(DATA PROVIDED begins)
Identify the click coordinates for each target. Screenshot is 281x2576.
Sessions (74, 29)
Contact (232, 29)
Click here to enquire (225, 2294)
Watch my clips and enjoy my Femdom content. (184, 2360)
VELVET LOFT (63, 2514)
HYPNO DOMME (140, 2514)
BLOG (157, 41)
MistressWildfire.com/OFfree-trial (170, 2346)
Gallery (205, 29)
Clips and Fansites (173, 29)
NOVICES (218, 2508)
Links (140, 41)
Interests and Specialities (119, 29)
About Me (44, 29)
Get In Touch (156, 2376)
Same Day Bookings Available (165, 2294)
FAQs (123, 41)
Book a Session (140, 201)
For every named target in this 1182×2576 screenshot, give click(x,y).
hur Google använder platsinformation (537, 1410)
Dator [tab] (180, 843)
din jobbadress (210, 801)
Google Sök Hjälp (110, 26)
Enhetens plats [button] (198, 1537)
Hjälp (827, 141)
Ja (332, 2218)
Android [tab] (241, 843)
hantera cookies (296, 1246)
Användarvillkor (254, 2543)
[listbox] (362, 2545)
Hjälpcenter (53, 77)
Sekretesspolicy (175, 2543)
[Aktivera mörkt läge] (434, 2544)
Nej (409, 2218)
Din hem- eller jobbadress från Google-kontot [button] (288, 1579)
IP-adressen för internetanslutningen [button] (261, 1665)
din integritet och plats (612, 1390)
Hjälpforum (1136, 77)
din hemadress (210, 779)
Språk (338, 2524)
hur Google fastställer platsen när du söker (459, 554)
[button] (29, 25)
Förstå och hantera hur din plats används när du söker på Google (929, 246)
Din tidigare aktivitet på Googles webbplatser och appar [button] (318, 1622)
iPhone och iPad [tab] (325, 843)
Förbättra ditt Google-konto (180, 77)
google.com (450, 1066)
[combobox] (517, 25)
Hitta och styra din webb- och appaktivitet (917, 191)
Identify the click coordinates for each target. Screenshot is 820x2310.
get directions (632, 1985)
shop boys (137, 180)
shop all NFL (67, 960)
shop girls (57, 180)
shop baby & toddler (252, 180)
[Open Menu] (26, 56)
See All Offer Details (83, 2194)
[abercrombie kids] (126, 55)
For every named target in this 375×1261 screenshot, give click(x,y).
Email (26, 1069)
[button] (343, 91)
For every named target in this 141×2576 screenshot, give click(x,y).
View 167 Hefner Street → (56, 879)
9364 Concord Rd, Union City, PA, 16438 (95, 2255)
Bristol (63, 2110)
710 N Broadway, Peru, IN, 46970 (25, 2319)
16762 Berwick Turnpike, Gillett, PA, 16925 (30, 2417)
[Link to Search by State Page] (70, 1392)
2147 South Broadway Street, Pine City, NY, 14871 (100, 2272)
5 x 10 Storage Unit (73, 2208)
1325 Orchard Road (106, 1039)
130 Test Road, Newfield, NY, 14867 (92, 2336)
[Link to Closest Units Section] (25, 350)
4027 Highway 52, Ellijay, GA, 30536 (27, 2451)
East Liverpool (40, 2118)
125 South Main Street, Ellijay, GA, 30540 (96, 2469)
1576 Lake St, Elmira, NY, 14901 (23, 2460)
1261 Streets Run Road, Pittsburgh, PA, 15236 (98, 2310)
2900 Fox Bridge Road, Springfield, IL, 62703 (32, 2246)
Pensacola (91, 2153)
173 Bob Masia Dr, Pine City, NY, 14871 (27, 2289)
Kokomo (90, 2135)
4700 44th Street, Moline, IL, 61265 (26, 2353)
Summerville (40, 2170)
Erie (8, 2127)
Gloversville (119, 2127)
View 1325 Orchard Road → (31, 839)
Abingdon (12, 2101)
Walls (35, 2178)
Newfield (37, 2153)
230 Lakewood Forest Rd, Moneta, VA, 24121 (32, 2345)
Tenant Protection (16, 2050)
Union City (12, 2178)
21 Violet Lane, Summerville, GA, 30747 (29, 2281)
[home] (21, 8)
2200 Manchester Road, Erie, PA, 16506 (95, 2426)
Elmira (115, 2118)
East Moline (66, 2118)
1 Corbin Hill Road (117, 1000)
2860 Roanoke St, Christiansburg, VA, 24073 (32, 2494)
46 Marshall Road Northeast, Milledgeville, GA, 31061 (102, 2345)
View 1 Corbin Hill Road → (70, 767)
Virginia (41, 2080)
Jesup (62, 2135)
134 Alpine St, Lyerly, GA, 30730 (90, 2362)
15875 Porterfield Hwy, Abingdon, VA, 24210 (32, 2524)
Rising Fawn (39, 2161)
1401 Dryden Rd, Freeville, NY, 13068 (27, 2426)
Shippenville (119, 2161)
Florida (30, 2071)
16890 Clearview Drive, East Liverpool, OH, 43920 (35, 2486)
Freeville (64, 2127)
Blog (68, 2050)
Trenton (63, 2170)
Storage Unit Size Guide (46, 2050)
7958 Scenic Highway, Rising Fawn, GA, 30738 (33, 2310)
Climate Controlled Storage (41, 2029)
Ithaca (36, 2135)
(DATA PROVIDED ends)
■ ACTIVITY: Look through the entries above and list every line containing "Fawn".

■ TASK SOLUTION:
Rising Fawn (39, 2161)
7958 Scenic Highway, Rising Fawn, GA, 30738 (33, 2310)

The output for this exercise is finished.